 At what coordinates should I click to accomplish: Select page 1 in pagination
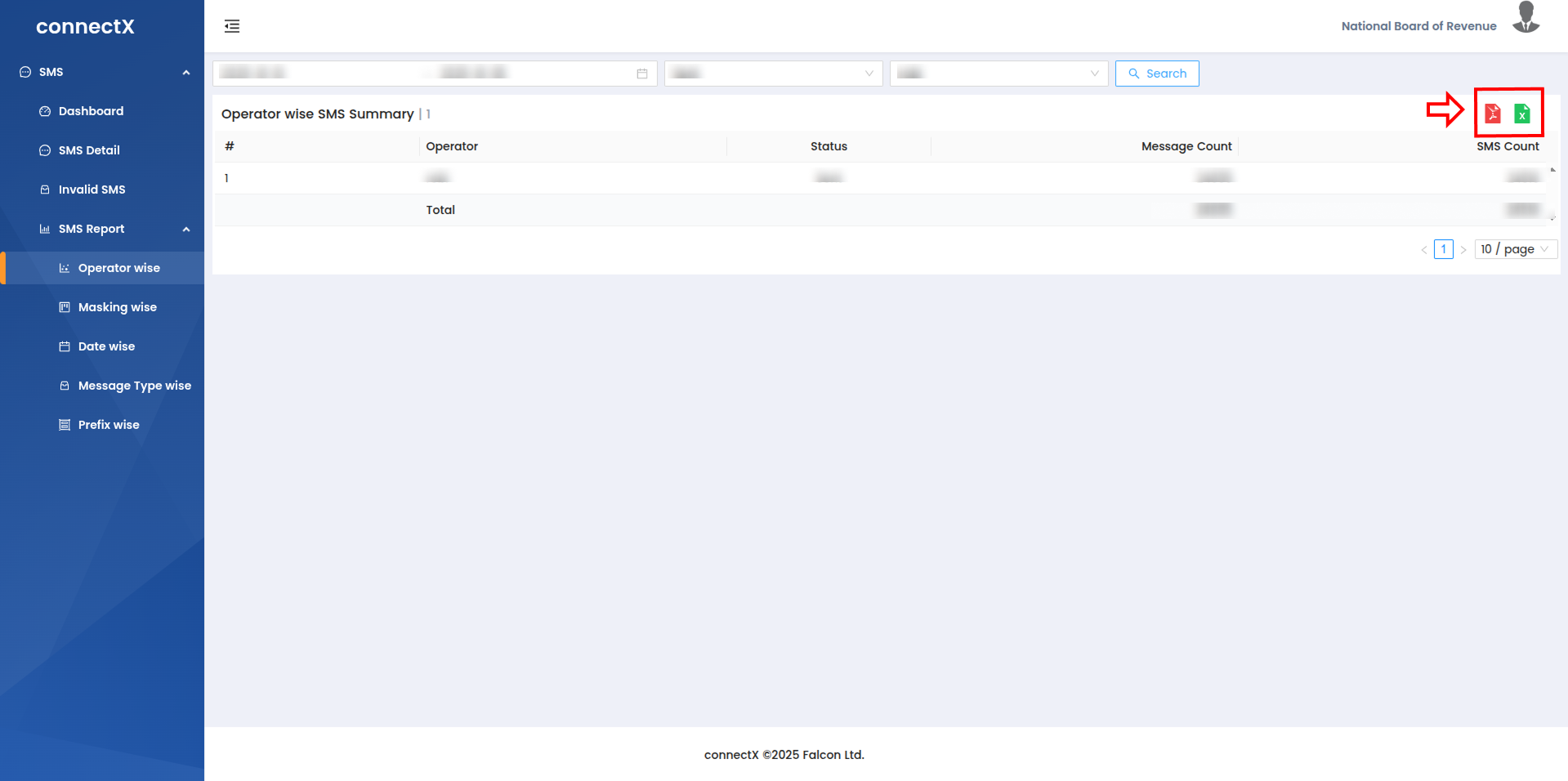pyautogui.click(x=1444, y=249)

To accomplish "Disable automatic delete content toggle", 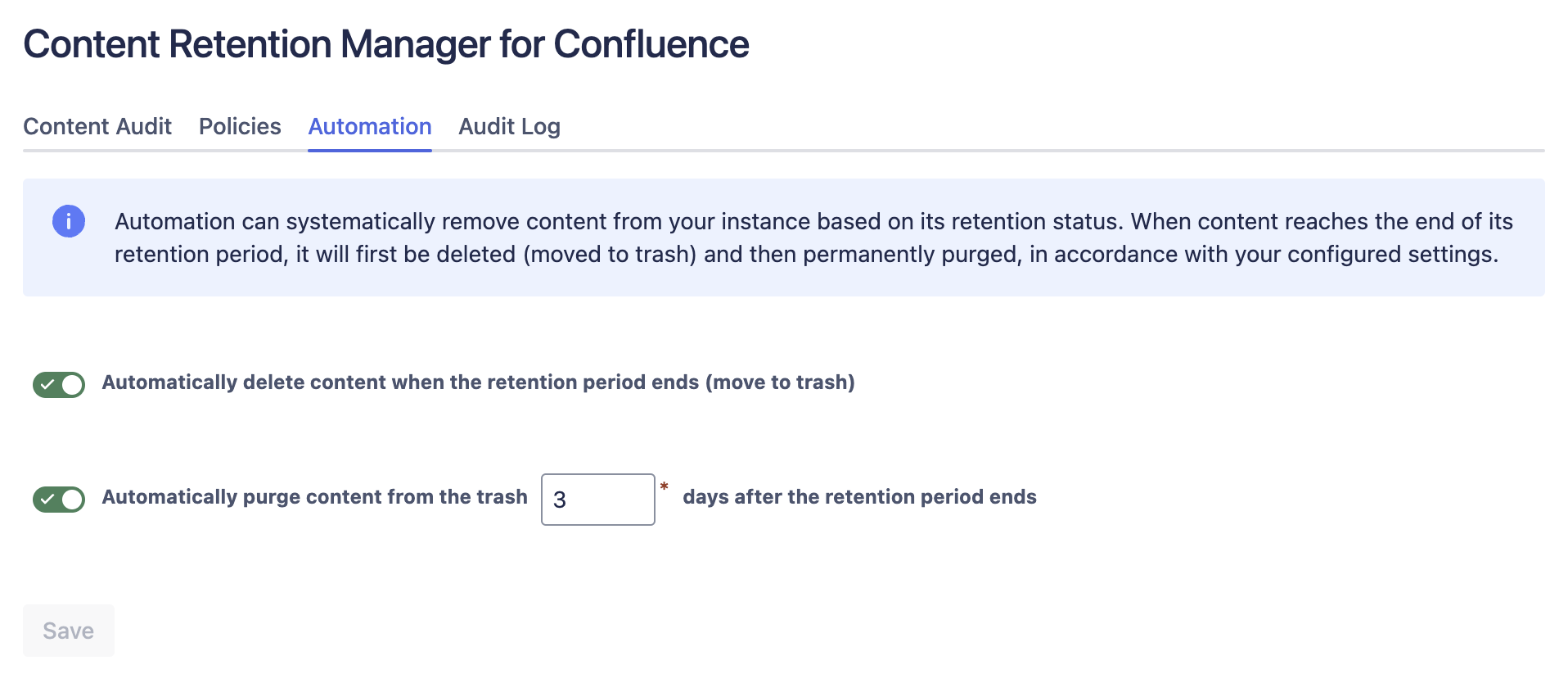I will point(59,384).
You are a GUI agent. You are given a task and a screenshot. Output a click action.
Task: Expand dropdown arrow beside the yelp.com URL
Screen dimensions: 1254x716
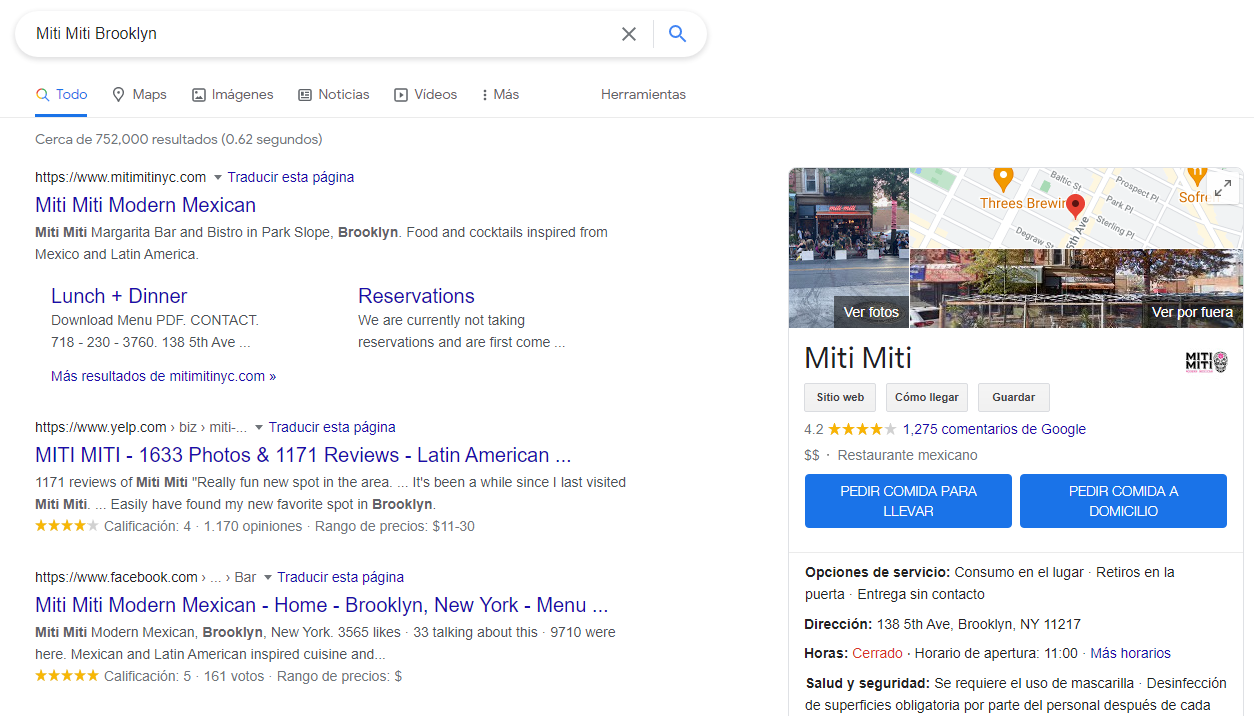[259, 428]
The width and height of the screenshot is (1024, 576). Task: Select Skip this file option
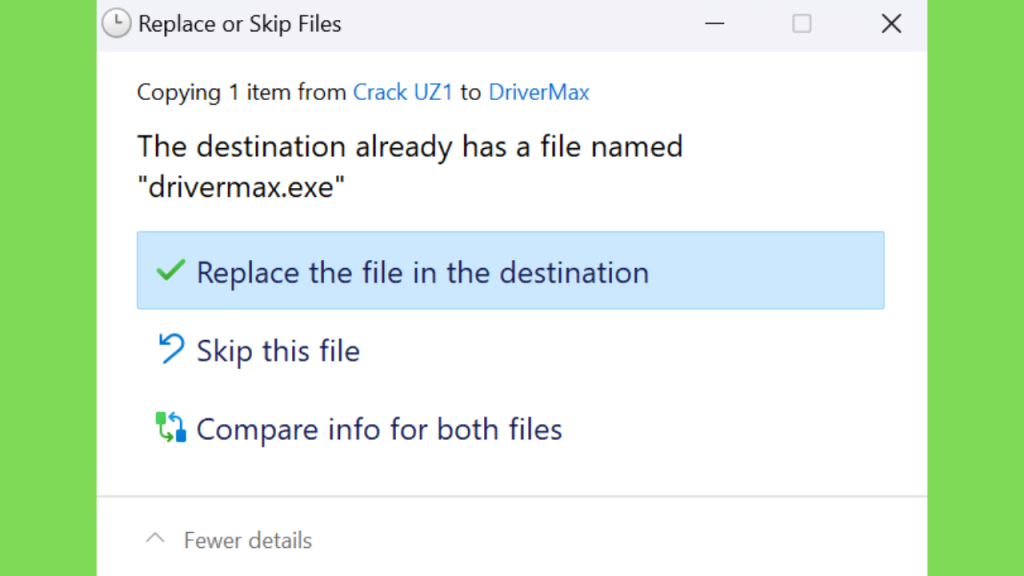tap(511, 350)
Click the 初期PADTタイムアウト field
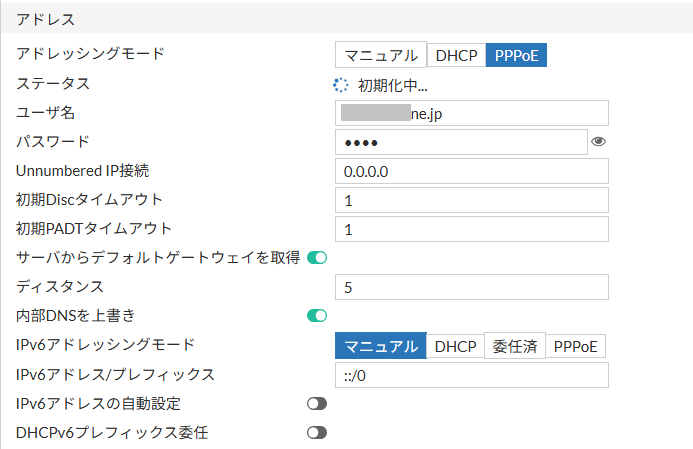This screenshot has width=693, height=449. click(x=472, y=230)
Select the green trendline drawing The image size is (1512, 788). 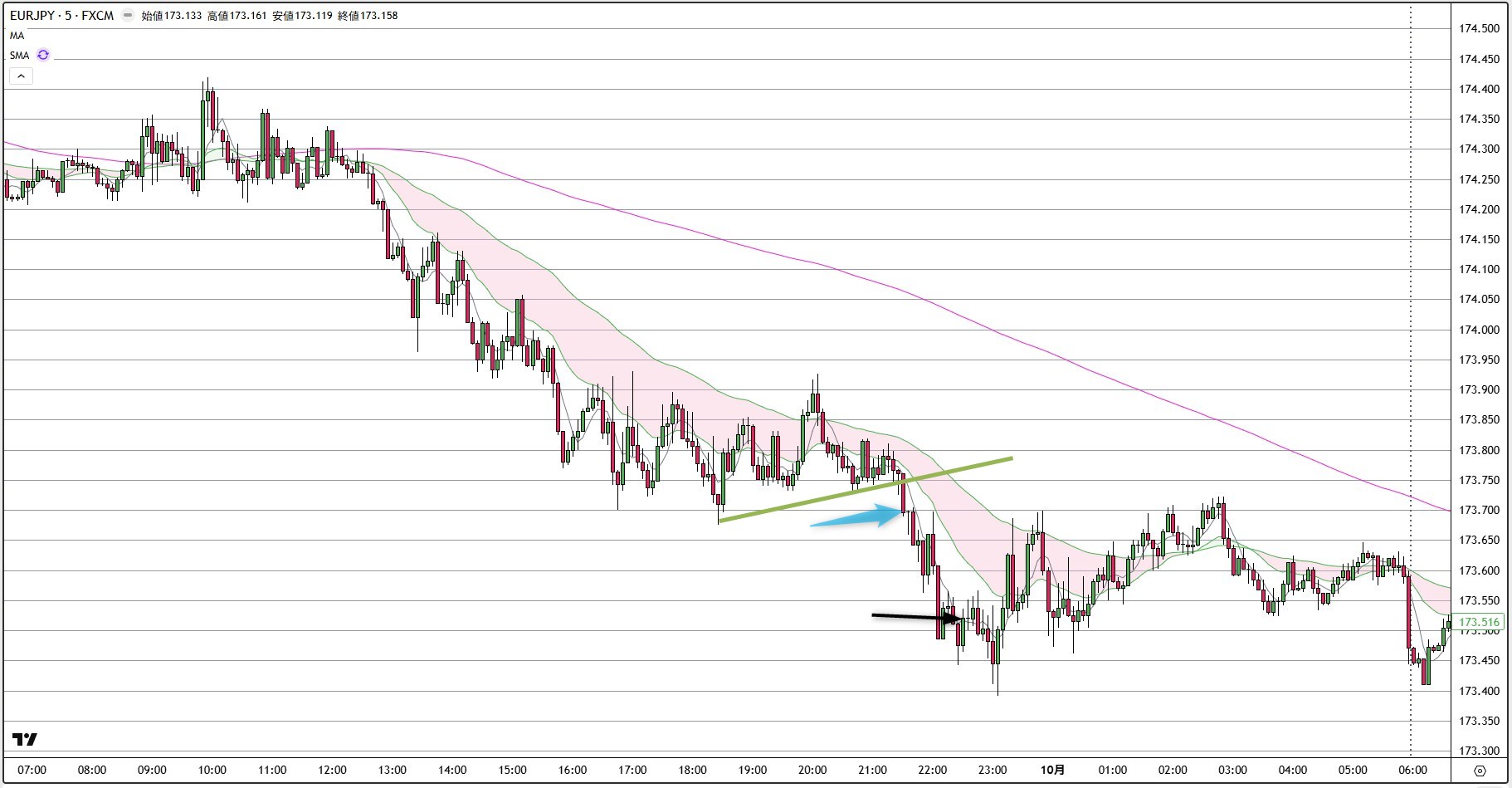863,489
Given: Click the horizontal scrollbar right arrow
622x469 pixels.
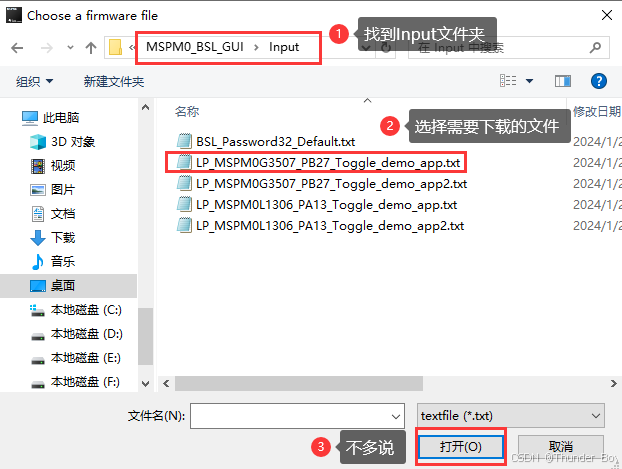Looking at the screenshot, I should [x=613, y=384].
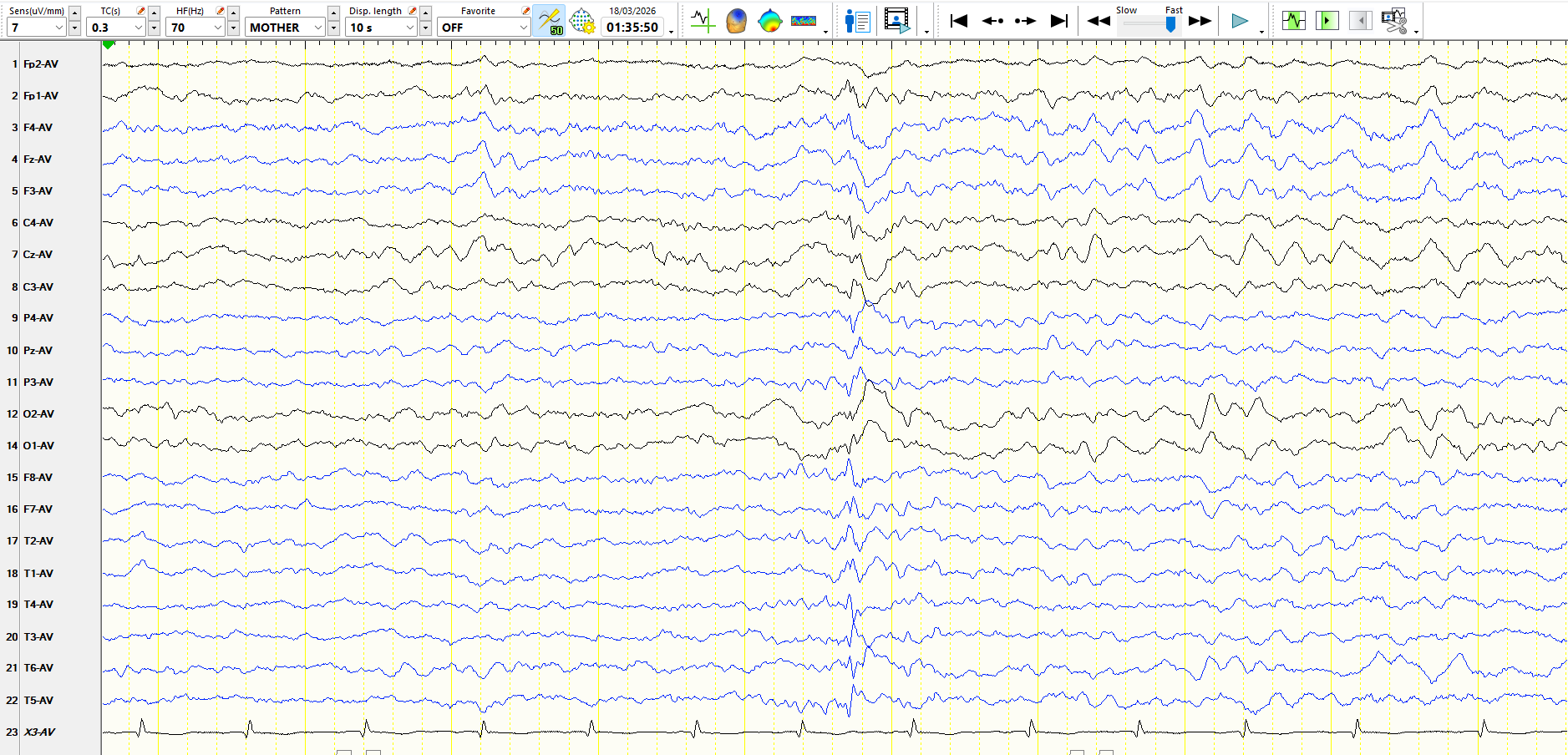The image size is (1568, 755).
Task: Toggle the 50 Hz notch filter icon
Action: [550, 20]
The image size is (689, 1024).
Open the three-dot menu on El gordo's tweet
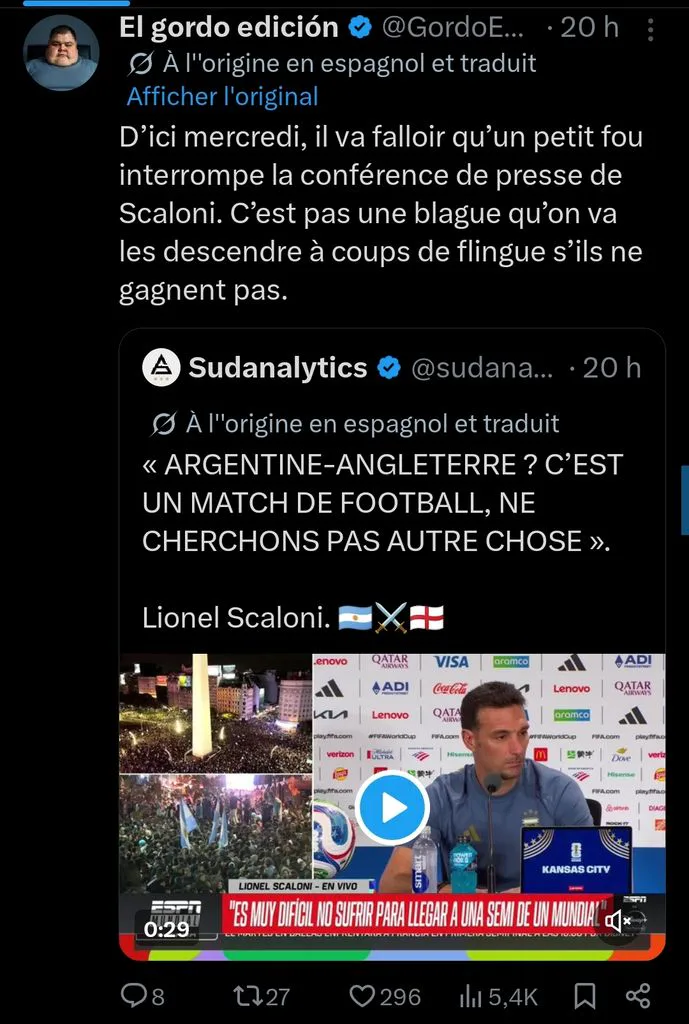(650, 29)
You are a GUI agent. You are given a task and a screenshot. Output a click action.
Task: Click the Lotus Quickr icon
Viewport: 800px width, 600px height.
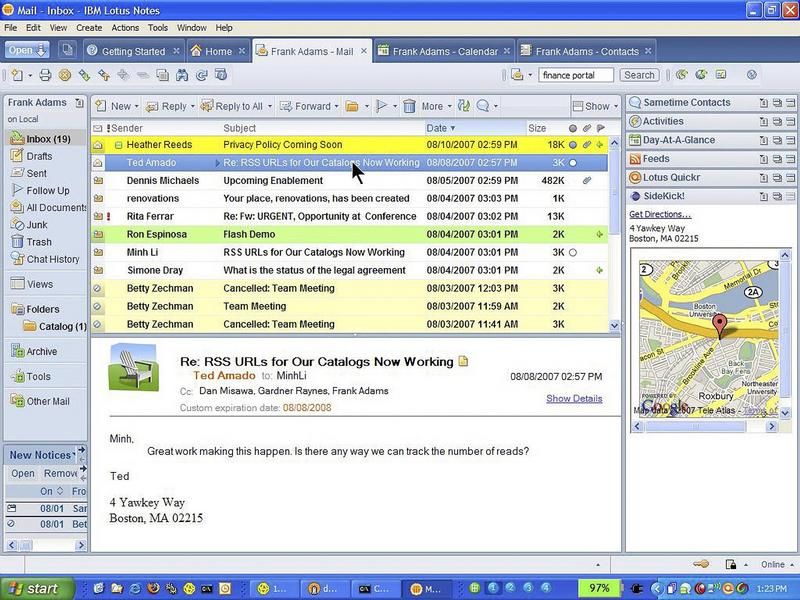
^^^^^^^^^^^^^^^^
Work out how many lines of the preceding data contain the word "arrow". Reply with that number only.

2